Estimates of prevalence[edit]

It is extremely difficult to assess the prevalence of false accusations. Not all jurisdictions have a distinct classification of false accusation, resulting in these cases being combined with other types of cases (e.g. where the accuser did not physically resist the suspect or sustain injuries) under headings such as "unfounded" or "unproved." There are many reasons other than falsity that can result in a rape case being closed as unfounded or unproven.[2][3]

Crown Prosecution Service report (2011–2012)[edit]

A report by the Crown Prosecution Service (CPS) examined rape allegations in England and Wales over a 17-month period between January 2011 and May 2012. It showed that in 35 cases authorities prosecuted a person for making a false allegation, while they brought 5,651 prosecutions for rape. Keir Starmer, the head of the CPS, said that the "mere fact that someone did not pursue a complaint or retracted it, is not of itself evidence that it was false" and that it is a "misplaced belief" that false accusations of rape are commonplace.[4] He added that the report also showed that a significant number of false allegations of rape (and domestic violence) "involved young, often vulnerable people. About half of the cases involved people aged 21 years old and under, and some involved people with mental health difficulties. In some cases, the person alleged to have made the false report had undoubtedly been the victim of some kind of offence, even if not the one that he or she had reported."[5][6][7]

Lisak (2010)[edit]

David Lisak's study, published in 2010 in Violence Against Women, classified as false 8 out of the 136 (5.9%) reported rapes at an American university over a ten-year period.

* SUPPLIED DATA *
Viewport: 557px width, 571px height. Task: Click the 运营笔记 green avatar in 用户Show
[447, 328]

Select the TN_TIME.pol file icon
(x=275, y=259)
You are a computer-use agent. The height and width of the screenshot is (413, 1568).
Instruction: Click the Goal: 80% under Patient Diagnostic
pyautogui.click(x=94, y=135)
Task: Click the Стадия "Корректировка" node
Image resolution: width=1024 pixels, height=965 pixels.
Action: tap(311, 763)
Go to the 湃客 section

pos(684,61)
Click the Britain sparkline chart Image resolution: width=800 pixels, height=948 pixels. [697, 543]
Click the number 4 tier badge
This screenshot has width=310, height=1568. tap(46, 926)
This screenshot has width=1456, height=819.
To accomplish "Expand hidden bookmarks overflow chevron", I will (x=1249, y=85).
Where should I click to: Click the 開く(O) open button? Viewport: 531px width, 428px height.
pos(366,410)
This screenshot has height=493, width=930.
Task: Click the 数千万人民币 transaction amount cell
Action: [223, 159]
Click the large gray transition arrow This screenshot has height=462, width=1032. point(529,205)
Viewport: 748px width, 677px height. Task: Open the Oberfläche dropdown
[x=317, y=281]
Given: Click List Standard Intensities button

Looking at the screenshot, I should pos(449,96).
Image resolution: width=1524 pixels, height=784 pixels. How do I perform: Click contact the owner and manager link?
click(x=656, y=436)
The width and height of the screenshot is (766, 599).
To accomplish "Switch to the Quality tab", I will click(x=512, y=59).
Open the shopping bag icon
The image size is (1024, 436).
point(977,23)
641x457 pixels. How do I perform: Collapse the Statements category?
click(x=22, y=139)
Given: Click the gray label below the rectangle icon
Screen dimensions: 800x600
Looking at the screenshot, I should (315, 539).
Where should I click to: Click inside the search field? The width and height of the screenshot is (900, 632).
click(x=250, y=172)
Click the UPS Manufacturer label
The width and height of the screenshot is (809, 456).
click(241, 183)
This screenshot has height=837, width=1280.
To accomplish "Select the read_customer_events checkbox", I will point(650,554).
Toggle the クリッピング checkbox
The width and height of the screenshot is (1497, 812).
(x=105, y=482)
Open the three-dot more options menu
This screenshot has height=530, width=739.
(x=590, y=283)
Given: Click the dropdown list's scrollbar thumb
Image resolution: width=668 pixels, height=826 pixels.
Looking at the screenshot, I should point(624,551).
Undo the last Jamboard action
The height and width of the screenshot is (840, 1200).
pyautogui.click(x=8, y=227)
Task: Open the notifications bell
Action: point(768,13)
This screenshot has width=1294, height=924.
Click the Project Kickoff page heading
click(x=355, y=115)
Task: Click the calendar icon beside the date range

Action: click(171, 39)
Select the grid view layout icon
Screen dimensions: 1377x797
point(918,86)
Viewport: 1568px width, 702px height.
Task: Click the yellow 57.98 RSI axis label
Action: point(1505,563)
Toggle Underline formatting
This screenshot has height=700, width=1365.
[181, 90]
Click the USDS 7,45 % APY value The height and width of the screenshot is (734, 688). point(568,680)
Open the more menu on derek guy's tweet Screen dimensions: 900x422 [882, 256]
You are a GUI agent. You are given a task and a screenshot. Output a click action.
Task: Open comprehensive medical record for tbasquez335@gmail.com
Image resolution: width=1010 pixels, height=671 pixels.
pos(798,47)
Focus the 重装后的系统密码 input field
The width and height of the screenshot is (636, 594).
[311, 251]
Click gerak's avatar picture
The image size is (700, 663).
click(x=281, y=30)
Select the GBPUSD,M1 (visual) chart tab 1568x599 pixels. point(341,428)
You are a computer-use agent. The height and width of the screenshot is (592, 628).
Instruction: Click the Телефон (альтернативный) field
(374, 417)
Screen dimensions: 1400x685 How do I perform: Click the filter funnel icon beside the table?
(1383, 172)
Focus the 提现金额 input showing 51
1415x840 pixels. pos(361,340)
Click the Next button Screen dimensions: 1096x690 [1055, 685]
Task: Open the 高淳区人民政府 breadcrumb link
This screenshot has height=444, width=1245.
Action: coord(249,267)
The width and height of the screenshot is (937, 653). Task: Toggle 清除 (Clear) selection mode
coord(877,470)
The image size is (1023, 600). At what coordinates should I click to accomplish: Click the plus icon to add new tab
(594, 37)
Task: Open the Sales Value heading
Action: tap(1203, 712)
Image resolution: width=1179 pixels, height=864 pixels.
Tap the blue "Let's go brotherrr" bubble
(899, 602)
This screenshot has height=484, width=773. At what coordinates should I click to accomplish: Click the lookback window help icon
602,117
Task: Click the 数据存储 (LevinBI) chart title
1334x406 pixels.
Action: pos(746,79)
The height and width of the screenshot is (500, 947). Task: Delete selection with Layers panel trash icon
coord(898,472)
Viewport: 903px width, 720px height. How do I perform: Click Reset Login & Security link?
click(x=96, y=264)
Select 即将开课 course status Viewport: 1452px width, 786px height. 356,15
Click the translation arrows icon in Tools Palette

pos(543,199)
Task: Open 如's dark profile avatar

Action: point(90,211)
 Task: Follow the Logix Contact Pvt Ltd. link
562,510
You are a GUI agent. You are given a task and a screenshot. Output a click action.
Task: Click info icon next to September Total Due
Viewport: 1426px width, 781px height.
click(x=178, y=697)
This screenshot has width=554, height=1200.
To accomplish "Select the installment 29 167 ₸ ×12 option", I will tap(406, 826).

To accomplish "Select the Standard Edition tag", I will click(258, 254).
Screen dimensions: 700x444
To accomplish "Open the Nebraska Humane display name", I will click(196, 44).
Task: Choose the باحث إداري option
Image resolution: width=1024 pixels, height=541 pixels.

* EXERCISE OBJECTIVE *
Please return the stretch of the text on false rape accusations from "Lisak (2010)[edit]" through "a ten-year period.", word for word. You can ignore the rows.

* THE ANSWER *
Lisak (2010)[edit]

David Lisak's study, published in 2010 in Violence Against Women, classified as false 8 out of the 136 (5.9%) reported rapes at an American university over a ten-year period.